Day 3. Mon 19th April
The road to Victoria Falls.
Up at six for another big breakfast and by 7 we are on the road. Ken discovers
that he has left his hat at home in Lilongwe. As long as that's the most
important thing he's forgotten . . . We stop at various roadside traders
to try and buy one, but he can't find one that fits. We buy a baobab fruit
instead, for 500ZK. Baobab fruit is what cream of tartar is made from.
It is the size of a melon with an odd texture, but a pleasant taste. We
each have a piece, and return the rest to the seller, to his obvious amusement.
Everywhere along the road there are people waving wads of currency.
Apparently they are trading in Zim dollars and Rand.
We stop off in Mazabuka for a pee break and coffee. This is a thriving
little town and we see several wazungu (white people). Kathy is very excited,
as she worked here for several weeks when she was with Tate and Lyle, and
hadn't realised we would be passing so close.
Ian and Tricia have very generously provided a packed lunch at no extra
charge, and we stop by the roadside to eat it. there is a group of women
and children chatting, embroidering and selling their wares, so, in the
interests of cultural integration, we join them. We are now out of the
Chewa area and they speak Tonga so even Ken has trouble communicating,
but one of the women speaks good English, and we get along fine with that
and a bit of mime. One of them has a splinter in her foot so I proffer
my tweezers, and we leave them the remains of our lunch as a gesture of
friendship. I am disappointed to see them throw the plastic bags into the
bushes, but then the concept of non-biodegradable waste isn't really a
part of their culture. I buy a big green orange for 500ZK which is sour
but juicy and refreshing. As always they are fascinated by the digital
camera and laugh and chatter as they look at pictures of themselves.

We arrive in Livingstone about 4:30. It's
very nice, with the fanciest mosquito nets I've ever seen.* We head for
the bar where we are joined by an inquisitive vervet monkey. (According
to Ken male monkeys' balls turn blue in the winter, but the Vervet is the
only species whose balls are blue all the year round - we suspect he may
be taking the piss!).
Livingstone and Vic Falls is real tourist country. There is a multitude
of excursions available for the next day, but to my, and Ken's, great disappointment
white water rafting is not on the list, as the river is too high. Blondie
and I opt for the early morning Rhino walk in Mosi-oa-Tunja Zoological
Park. I also want to fit in the flight over the falls in a Tiger Moth (so
does Ken, but only if it's free - as a tour guide he sometimes gets a complimentary
place on things, but somehow I think an aeroplane flight won't be one of
them). Sunshine and Pirate pick a lie in, followed by a helicopter flight,
after which Pirate announces that he wants to do a bungy jump from the bridge,
allegedly the highest bungy jump in the world. We agree to all meet up
at the falls at 2:00.
Ken decides he wants to see the falls before bed, so Blondie and I
go with him. By the time we get to the falls it is five minutes to closing
time, but Ken, in his usual inimitable fashion, turns this to our advantage
by convincing the guy on the turnstile, who doesn't want to let us in at
all, that we just want a quick look, and as it's not worth charging us
for five minutes, he might as well let us in for nothing Not only does
he fall for this, but he lets us take our beer in too, and the three of
us have sundowners in the roar and spray of the mighty Zambesi. Ken is stressed
after the long drive and really enjoys the wind down.

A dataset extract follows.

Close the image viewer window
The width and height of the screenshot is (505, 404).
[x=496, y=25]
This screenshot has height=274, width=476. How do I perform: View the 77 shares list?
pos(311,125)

We return to the lodge for an al-fresco dinner.
Sunshine and Pirate retire, but Ken decides to hit the JD after the
long drive, so Blondie and I keep him company until about 11 o'clock. Although
we do not attempt to match him drink for drink, we keep our ends up fairly
well, and are fairly mellow by the time we stagger back to our chalets.
*Not as good as Charlotte's in Lilongwe though.